Controlling for yearly and population‐specific differences in the timing of arrival to the stopover site allows for the examination of stopover strategies in the context of both a bird's time‐schedule and distance remaining to a breeding destination. However, the rate at which a migrant refuels and the time spent at a stopover site can also be influenced by extrinsic factors associated with a stopover site (e.g., food availability, weather conditions) that can vary from year‐to‐year. There is growing evidence that migrants can adjust the speed of migration, either delaying or increasing migration speeds, based on phenological and environmental conditions experienced on the wintering grounds or en route (Marra et al., 2005; Robson & Barriocanal, 2011; Tottrup et al., 2008). However, there was little annual variability in the average timing of migration for black‐and‐white warblers, the start of spring, or food availability at the stopover site during the time period of the study. Based on the USA National Phenological Network first bloom spring index (Schwartz, Ault, & Betancourt, 2013), the start of spring at the study site in Cameron Parish, Louisiana consistently began in mid February, except for the delayed bloom during the 2010 El Nino event (day of year for first bloom 2008–2011: 50,47,67,57; USA‐NPN 2017). Likewise, food availability at the stopover site, based on arthropod abundance on the three dominant plant species at the study site, was similar within and among migration seasons. Further, long‐term data at the study site show annual variability in the timing of passage at the stopover site is unrelated to spring resource phenology within wintering areas or stopover regions on the southern Gulf of Mexico (e.g., Yucatan Peninsula), suggesting that any adjustments in the rate of migration most likely occurs north of the study site (Cohen et al., 2015). Thus, the variation in refueling rates and stopover lengths of black‐and‐white warblers at the stopover site was most likely due to differences in stopover strategies within (e.g., early vs. late) and among breeding populations (e.g., southeast and boreal forest) and not driven by seasonal or annual variation in resources and phenology.

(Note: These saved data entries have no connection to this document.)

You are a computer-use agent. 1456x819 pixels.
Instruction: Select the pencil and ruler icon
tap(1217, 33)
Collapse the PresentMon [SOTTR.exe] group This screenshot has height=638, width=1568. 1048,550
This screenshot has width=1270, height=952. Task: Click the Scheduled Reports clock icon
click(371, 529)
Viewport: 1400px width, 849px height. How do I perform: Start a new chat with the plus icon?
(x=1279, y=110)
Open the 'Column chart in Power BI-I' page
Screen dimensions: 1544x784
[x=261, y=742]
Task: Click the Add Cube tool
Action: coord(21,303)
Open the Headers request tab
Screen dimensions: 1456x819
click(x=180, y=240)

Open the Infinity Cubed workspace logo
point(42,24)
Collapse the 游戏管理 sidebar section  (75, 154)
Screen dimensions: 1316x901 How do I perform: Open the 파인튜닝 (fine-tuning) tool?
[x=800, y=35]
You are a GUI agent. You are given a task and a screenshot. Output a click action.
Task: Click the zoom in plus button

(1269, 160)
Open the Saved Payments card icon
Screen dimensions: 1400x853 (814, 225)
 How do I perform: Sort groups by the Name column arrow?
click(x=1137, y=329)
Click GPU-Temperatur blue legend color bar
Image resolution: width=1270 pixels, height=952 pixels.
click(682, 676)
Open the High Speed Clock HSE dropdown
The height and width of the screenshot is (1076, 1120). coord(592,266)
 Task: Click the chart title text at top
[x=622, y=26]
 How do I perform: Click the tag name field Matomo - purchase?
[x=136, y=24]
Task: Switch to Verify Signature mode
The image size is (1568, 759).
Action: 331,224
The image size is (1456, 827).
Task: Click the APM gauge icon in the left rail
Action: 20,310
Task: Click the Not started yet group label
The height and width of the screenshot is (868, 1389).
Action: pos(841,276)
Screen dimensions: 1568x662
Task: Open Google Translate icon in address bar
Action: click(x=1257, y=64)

Our study provides empirical evidence that a migrant's stopover strategy is not only a function of a bird's current energetic state, but also the distance remaining to breeding destination as well as a bird's time‐schedule, which is tightly linked with habitat conditions experienced during the previous phase of the annual cycle (Paxton & Moore, 2015). Moreover, we show that selection pressures associated with time and condition may change with proximity to breeding destination and a bird's time‐schedule. These findings highlight the importance of incorporating information from other phases of the annual cycle when examining factors known to be important to the success of migration. Without an annual cycle approach, population‐specific difference in en route migration strategies would not have been detected, variation in responses over‐estimated, and stopover strategies for black‐and‐white warblers overall potentially misinterpreted. The ability to link small landbirds to distinct locations over a large geographic area through stable isotopes (Hobson & Wassenaar, 2008), genetic markers (Ruegg et al., 2014, 2017), and light‐weight tracking devices (Bridge et al., 2011) makes it increasingly possible to examine the migratory phase of the annual cycle in the context of other phases of the annual cycle. This achievement is especially important in light of the rapid declines of migratory species compared to nonmigratory species (Wilcove & Wikelski, 2008). Understanding the drivers of declines and implementing effective conservation strategies will require an annual cycle approach.

CONFLICT OF INTEREST

None declared.

AUTHOR CONTRIBUTIONS

KLP and FRM conceived and designed the study. KLP conducted statistical analysis and wrote the manuscript. FRM contributed substantially to revisions. All authors gave final approval for publication.